Ufak bir kız çocuğu soluk renkli hatıraların arasında canlanmıştı. Yüzünde ışık saçan bir gülümseme ile koşturup duruyordu çimle kaplı bahçede. Tepedeki Güneş onun neşe dolu kahkahalarına ayak uydurur gibi parlıyordu. Kafasını kaldırdığında güneş ışıklarının altında kızıllaşan gözlerinin önüne tombul elini siper etti. Üstündeki mini mini çiçekli elbisesi o koştukça dalgalanıyor bacaklarına sarılıyordu.
"Bak." diye seslendi tiz bir çığlık ile birlikte. "Burası daha güzel."
Kafasını hızlıca çevirdiğinde uzun siyah saçları dalgalanarak havada uçuşmuştu. Gülerek arkasından gelenlere baktı ama güneşi tam arkalarına aldıkları için yüzünü seçemedi. Birer gölgeyi andıran silüetler git gide yaklaştıkça iki kişi olduklarını gördü. Bu anları sanki bir film izliyormuş gibi üçüncü bir kişi gözüyle izliyordum. Uzakta ama orada; seslerini duyabilecek kadar yakın ama dokunamayacak kadar da dışarıda.
Ani bir titreme ile gözlerimi açtığımda bedenime giren ağrı ile acı dolu bir inilti dudaklarımdan kaçtı. Ağzım aralandığında yüzüme saçılan yağmur suları boğazıma kadar doldu. Hemen yan dönerek ağzımda birikmiş kanı tükürdüm. Üstümden koca koca yükler dolusu kamyon geçmiş gibiydi.
Acılar içinde kıvranırken tüm beynime reset atılmış gibiydi. Bulanık gören gözlerimi etrafta gezdirdim. Neredeydim? Tam olarak ne olmuştu?

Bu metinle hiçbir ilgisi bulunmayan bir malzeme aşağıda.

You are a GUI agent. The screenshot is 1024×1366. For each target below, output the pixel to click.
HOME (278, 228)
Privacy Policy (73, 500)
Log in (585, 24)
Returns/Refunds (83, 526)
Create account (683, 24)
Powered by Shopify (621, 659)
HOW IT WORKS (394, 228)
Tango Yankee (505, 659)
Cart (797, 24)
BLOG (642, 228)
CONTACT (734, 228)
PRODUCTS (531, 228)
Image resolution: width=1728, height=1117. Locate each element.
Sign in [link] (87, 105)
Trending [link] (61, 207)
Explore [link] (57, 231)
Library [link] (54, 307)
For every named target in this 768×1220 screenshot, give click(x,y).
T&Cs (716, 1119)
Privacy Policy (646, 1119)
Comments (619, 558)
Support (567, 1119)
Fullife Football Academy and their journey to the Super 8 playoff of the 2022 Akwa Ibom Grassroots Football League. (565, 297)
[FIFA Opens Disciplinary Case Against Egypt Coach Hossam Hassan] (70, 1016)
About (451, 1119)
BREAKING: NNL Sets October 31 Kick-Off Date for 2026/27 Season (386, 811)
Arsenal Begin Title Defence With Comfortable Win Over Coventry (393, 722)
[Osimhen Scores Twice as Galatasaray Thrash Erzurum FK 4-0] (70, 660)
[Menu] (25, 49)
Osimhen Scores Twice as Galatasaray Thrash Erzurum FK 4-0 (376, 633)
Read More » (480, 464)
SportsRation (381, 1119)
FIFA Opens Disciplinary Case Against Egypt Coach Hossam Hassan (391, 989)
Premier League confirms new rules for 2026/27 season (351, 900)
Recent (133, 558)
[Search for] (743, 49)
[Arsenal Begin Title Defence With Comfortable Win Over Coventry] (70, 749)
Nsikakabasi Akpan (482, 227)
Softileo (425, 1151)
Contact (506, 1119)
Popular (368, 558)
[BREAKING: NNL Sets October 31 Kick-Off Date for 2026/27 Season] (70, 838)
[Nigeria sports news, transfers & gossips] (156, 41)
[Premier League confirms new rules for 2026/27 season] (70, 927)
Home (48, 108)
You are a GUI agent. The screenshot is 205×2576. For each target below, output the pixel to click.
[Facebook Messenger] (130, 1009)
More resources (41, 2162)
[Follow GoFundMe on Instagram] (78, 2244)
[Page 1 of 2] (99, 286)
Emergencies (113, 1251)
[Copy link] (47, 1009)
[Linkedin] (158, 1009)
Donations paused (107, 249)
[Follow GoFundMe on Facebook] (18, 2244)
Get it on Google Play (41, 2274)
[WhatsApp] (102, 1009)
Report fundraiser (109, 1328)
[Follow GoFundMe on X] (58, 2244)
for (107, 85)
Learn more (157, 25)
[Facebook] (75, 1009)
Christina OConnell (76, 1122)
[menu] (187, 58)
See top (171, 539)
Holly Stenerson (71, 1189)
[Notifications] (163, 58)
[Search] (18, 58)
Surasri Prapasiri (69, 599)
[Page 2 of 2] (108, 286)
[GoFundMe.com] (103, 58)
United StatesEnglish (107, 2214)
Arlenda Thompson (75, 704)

Bir süre kollarımı çarmıha gerilmiş gibi iki yana uzatarak öylece uzandım buz gibi yerde. Gözlerim kapalıydı. Açmaya çalışsam da kirpiklerim ters dönüp gözlerime doğru batıyor gibi sızlıyordu. Yüzüme dökülen yağmur suları yavaşlamaya başladığında zar zor aldığım nefesler biraz daha açılmıştı. Göğsümden yükselen hırıltılı ses yakında feci derecede hasta olacağıma işaretti.
Orada öylece uzanırken yavaş yavaş hafızam da yerine gelmişti. Dayak yemiştim hem de Lee Geonu şerefsizinin adamları tarafından. Siktir, şu ana kadar ölmüş olmam gerekirdi ama yaşıyordum. Koca bir siktir.
Ellerimden destek alarak oturur pozisyona geldiğimde saatler geçmişti sanki. Her hareketimde bir sopayla vuruluyormuş gibi ağrıyordu her yanım. Elimi kafama götürerek biraz ovdum. Düşerken kafamı çarpmıştım ve ense kökümden yükselen bir ağrı tüm kafamı istila etmişti.
21. yüzyılda ne idiği belirsiz herifler tarafından resmen dayak yemiştim. Bir de burada ölüme terk edilmiştim. Bu yaptıklarına onları pişman etmezsem benim adım da Ishizaki Minaya değildi.
Burnumdan derin nefesler alarak doğrulup çantama uzandım ama başımın dönmesi bir anlık gözlerimi kararttığında yere düştüm. Bacaklarım rüzgara yakalanmış ince birer çubuk gibi tir tir titriyordu. Baştan aşağı sırılsıklamdım ve üşüyordum. Çeneme akan kanı elimin tersiyle sildikten sonra oturduğum yerden uzanarak çantamı aldım. Umarım telefonum ıslanmamıştı. Yoksa bu halimle eve gitmek zorunda kalacaktım.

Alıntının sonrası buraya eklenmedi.